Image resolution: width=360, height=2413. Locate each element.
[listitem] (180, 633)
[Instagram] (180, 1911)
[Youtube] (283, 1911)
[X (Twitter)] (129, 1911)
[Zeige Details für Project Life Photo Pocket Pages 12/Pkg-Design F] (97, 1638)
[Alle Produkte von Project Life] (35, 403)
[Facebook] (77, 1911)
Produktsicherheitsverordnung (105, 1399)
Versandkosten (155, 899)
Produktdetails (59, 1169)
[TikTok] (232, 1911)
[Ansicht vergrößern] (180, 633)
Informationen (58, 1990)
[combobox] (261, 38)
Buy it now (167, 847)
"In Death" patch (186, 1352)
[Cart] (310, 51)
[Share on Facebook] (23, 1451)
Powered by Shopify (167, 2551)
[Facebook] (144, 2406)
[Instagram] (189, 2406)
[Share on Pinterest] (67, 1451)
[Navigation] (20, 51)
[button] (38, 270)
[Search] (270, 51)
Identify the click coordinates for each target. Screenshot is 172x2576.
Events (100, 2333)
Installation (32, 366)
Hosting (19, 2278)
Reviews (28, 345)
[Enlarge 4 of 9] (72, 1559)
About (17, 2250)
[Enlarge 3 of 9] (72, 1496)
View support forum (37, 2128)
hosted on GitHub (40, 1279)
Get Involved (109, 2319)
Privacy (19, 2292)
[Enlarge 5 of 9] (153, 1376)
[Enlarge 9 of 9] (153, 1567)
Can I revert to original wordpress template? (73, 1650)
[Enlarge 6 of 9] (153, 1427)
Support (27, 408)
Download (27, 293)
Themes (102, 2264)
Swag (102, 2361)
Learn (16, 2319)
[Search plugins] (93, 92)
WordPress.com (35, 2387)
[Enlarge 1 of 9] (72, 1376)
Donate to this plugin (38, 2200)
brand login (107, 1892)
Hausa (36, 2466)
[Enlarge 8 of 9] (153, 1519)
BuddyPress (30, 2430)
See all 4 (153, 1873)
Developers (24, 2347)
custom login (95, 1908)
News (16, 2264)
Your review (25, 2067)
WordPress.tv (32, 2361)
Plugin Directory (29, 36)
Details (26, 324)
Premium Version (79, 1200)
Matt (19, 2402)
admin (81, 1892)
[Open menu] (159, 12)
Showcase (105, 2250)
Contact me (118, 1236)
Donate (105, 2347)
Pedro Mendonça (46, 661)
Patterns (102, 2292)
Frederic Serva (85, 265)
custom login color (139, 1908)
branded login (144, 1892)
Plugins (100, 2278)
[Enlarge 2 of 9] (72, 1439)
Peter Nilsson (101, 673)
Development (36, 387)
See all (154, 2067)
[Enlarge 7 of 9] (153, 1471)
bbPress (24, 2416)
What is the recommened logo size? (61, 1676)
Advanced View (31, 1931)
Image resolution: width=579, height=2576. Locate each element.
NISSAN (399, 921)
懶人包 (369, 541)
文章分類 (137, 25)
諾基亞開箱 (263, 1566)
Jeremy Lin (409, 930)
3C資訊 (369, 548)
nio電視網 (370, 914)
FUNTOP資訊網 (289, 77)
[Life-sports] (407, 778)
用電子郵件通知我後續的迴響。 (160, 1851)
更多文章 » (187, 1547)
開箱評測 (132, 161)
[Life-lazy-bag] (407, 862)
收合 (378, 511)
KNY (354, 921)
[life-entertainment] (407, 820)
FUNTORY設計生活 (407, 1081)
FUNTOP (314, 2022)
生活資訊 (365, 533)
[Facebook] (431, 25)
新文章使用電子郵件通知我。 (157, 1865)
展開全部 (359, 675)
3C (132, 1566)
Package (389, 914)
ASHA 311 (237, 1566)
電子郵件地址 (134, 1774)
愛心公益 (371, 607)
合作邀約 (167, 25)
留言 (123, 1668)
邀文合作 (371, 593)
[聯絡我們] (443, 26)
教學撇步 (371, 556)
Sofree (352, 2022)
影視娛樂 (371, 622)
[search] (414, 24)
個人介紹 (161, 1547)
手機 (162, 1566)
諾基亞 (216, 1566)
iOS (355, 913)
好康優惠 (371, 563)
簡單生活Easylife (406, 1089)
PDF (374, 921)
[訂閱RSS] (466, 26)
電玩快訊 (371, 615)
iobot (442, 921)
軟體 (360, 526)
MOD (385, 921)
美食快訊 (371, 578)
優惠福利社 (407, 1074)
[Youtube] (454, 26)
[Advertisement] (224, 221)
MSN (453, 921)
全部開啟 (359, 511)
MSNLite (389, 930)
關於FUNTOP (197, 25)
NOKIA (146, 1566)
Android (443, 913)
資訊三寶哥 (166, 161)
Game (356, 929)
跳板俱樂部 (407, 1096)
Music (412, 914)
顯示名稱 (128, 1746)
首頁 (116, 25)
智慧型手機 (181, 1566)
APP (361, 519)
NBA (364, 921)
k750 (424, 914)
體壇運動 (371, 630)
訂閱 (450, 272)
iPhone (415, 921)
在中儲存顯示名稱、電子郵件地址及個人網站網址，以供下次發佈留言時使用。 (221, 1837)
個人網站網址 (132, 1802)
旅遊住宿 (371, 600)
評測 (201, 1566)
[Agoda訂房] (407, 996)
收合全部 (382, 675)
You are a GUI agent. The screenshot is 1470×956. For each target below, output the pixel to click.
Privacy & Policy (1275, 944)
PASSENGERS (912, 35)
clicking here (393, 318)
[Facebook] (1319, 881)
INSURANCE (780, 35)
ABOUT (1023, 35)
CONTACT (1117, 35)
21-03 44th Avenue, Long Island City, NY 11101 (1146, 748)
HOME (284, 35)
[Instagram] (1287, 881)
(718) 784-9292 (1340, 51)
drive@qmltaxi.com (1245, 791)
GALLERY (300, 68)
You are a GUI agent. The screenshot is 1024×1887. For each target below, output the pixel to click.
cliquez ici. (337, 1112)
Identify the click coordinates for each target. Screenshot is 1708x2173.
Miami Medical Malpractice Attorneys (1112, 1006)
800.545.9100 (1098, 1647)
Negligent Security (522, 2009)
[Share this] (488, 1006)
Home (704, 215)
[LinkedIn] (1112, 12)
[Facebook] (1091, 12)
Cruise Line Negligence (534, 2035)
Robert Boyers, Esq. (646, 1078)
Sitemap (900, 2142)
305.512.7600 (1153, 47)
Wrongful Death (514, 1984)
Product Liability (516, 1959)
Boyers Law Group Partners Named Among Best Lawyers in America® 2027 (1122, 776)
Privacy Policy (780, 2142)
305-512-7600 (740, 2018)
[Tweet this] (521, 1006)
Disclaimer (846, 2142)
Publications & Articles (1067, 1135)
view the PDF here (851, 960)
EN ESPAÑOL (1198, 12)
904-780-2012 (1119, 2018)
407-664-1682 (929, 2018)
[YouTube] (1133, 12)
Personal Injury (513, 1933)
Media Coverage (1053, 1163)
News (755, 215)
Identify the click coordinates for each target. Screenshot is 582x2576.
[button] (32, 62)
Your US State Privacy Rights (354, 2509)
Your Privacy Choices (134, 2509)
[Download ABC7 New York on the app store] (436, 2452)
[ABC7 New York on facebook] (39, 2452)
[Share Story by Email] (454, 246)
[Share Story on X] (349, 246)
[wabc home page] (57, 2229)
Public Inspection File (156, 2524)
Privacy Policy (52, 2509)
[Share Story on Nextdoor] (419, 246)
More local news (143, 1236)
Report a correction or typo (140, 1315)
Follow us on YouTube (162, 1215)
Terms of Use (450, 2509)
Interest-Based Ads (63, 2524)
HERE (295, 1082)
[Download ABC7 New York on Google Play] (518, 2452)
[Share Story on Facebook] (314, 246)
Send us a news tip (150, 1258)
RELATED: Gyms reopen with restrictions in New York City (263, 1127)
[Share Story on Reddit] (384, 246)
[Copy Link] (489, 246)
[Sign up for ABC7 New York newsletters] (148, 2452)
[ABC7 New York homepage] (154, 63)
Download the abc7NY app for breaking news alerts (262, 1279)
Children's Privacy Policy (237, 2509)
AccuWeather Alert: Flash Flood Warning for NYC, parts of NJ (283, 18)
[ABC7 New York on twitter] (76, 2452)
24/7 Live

» **REQUIRED ACTION**: Copy all lines of the records that have the string "Privacy" in them.

» **TASK ANSWER**:
Privacy (19, 2292)
Privacy & Policy (1275, 944)
Privacy Policy (780, 2142)
Your US State Privacy Rights (354, 2509)
Your Privacy Choices (134, 2509)
Privacy Policy (52, 2509)
Children's Privacy Policy (237, 2509)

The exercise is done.